Once the line containing "Click the Actions row placeholder text" is found in the entries below, reproduce it and every line after it, stopping at and including the line containing "Task: Select Sebastian Vettel driver name"; reproduce nothing else, and keep each line exact.

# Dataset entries
· · · · ·
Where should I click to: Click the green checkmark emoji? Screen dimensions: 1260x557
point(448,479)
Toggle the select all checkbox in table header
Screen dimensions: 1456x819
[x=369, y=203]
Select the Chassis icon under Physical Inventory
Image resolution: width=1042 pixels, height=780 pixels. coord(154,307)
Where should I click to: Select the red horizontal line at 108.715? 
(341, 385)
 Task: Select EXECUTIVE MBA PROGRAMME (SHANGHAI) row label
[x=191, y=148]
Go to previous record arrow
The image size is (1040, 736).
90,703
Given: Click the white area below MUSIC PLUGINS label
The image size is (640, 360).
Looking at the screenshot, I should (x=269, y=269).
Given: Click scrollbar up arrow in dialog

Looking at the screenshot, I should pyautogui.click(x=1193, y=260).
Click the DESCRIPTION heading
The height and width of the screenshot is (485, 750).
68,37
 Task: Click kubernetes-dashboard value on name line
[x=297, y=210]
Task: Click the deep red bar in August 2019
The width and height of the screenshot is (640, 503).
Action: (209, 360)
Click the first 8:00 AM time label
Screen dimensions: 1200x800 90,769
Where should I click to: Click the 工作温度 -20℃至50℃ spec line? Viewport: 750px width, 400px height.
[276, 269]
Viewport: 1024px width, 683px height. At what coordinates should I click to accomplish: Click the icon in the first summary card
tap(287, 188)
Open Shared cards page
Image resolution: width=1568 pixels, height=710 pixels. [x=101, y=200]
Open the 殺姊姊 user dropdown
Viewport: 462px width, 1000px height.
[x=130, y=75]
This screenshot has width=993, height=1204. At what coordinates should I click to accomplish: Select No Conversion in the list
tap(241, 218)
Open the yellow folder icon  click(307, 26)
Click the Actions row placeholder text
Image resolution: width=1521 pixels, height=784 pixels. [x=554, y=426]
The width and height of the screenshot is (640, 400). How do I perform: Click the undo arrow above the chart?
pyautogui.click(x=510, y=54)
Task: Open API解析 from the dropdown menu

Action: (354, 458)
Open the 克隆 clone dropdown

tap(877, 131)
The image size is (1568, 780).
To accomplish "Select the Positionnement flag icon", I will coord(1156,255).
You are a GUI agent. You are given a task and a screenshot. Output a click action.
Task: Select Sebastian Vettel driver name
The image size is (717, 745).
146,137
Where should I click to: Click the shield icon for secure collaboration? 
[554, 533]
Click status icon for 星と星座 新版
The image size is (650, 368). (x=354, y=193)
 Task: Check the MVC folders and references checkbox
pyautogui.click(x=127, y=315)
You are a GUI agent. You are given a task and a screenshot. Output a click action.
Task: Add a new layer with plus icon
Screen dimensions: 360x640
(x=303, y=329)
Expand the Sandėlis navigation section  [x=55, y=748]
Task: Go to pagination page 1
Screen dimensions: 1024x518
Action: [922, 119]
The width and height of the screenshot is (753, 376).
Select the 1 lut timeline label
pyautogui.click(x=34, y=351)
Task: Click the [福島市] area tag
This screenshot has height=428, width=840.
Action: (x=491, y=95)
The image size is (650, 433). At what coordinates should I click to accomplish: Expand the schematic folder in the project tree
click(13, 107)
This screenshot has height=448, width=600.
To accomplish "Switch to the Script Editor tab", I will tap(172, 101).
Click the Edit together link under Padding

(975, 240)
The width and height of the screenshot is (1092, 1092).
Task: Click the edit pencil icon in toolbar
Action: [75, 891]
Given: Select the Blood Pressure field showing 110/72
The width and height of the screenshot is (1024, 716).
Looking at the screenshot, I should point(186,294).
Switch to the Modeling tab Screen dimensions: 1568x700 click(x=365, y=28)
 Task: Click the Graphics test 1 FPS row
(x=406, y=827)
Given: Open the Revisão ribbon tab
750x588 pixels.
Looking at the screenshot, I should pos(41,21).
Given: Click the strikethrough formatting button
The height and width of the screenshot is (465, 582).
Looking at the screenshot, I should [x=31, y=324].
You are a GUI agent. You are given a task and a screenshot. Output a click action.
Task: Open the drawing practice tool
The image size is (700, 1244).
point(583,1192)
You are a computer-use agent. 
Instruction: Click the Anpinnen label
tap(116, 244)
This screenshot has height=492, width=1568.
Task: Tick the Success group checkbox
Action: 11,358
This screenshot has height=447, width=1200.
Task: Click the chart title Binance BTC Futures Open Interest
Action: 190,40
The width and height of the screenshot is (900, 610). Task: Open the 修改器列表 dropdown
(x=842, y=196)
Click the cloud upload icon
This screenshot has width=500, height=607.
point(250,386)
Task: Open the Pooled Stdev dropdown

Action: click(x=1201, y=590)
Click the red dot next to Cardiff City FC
· · · · ·
# Exercise output
Click the Actions row placeholder text
Image resolution: width=1521 pixels, height=784 pixels. [x=554, y=426]
The width and height of the screenshot is (640, 400). How do I perform: Click the undo arrow above the chart?
pyautogui.click(x=510, y=54)
Task: Open API解析 from the dropdown menu

Action: (354, 458)
Open the 克隆 clone dropdown

tap(877, 131)
The image size is (1568, 780).
To accomplish "Select the Positionnement flag icon", I will coord(1156,255).
You are a GUI agent. You are given a task and a screenshot. Output a click action.
Task: Select Sebastian Vettel driver name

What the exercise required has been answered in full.